Outro ponto a ser levado em consideração é que a perturbação se difere da poluição sonora, que é tida como crime ambiental. De acordo com o artigo 54 da Lei de Crimes Ambientais, causar poluição ao meio ambiente de qualquer natureza, pode acarretar na pena de um a quatro anos de prisão e multas. Neste crime, é preciso de laudo técnico comprovando prejuízos causados à qualidade de vida e saúde.
Como funciona a Lei do Silêncio em SP?
A cidade de São Paulo também tem normas específicas para tratar de barulhos, como destacou Gustavo Cavalcante Villi. Por exemplo, a Lei 15.777/2013 proíbe a emissão de ruídos vindos de aparelhos de som instalados em veículos estacionados, com barulho acima do nível estabelecido pela legislação, especialmente em horários noturnos. A infração acarreta na aplicação de uma multa de R$ 1.000 que pode ser dobrada na primeira reincidência e quadruplica a partir da segunda reincidência.
O município também tem o Programa Silêncio Urbano (Psiu) que fiscaliza comércios, indústrias, instituições de ensino, templos religiosos e demais locais não residenciais. Em nota, a Prefeitura informou que casos de perturbação de sossego em ambientes residenciais devem ser encaminhados à Polícia Militar.

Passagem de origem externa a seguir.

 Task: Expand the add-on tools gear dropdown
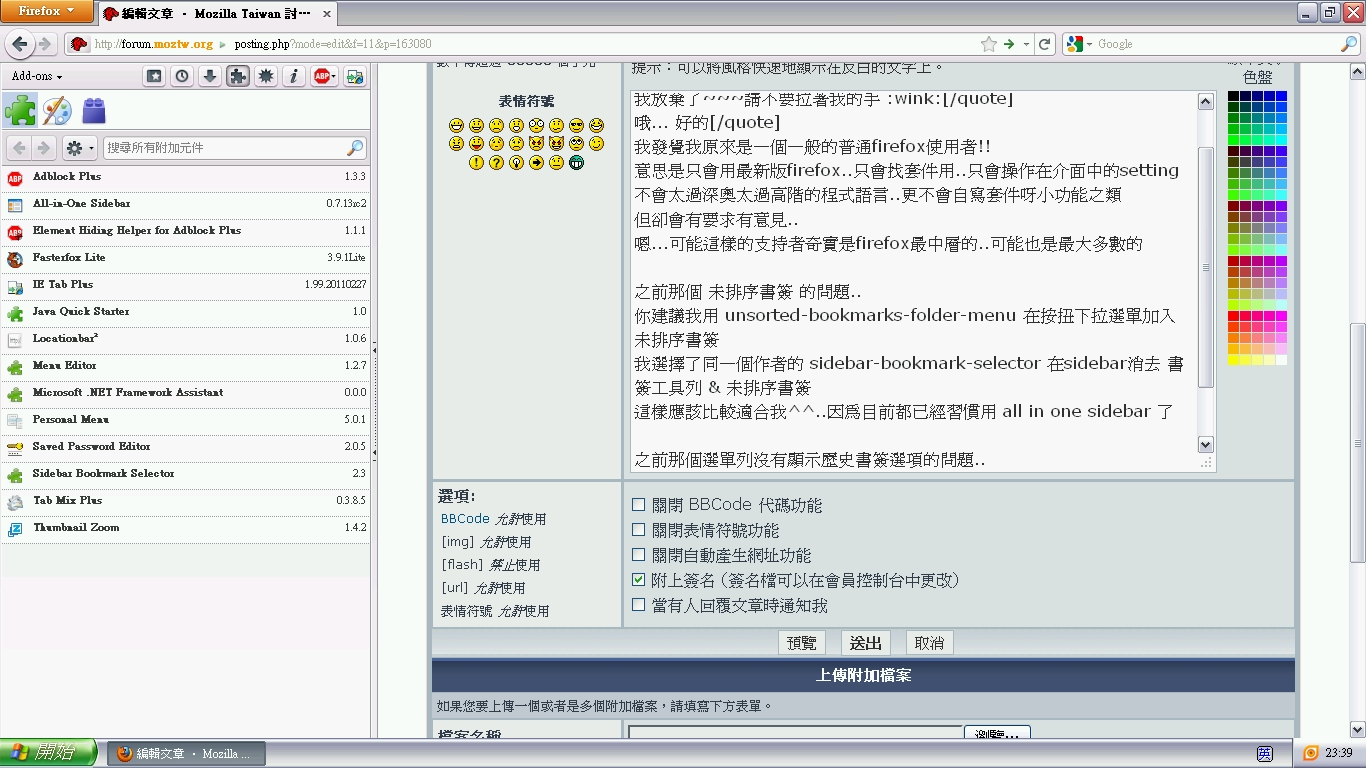pyautogui.click(x=80, y=148)
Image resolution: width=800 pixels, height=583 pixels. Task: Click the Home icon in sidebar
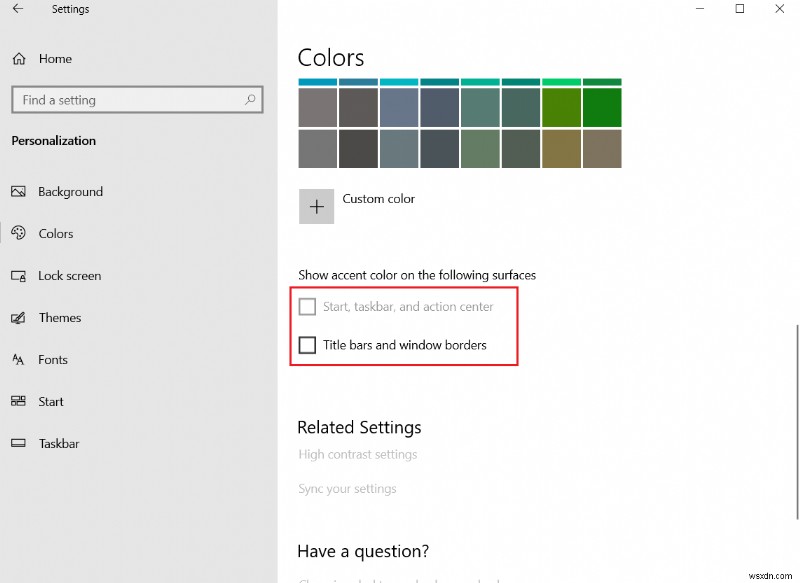click(x=19, y=59)
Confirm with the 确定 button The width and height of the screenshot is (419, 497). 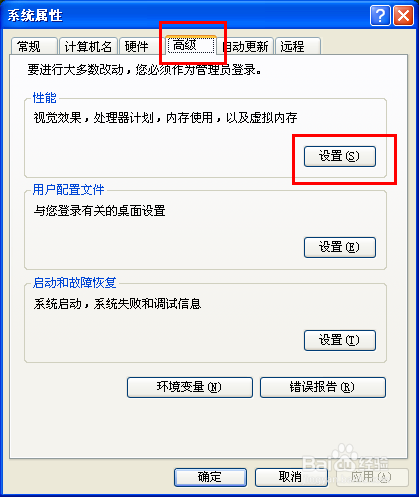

Como mostrou o Estadão, na cidade de São Paulo o limite de decibéis (intensidade do som) vai de 40 a 65, dependendo do horário e da zona. Os limites estabelecidos de acordo com os horários são:
- 7h às 19h: 60 decibéis
- 19h às 22h: 55 decibéis
- 22h às 7h: 50 decibéis
O limite do barulho deve ser fiscalizado por agentes públicos por meio dos sonómetros e as denúncias podem ser feitas pelo telefone 156, pelo Portal SP156 ou nas Praças de Atendimento das Subprefeituras.
Outro lado
Procurado, o autor do vídeo informou que é ator e faz conteúdos com tom sensacionalista para gerar engajamento nas redes sociais. “Sou ator e falo sobre leis bizarras ou o que o povo adorariam que fossem severas. Eu coloco sensacionalismo para gerar interação de comentários etc”, informou.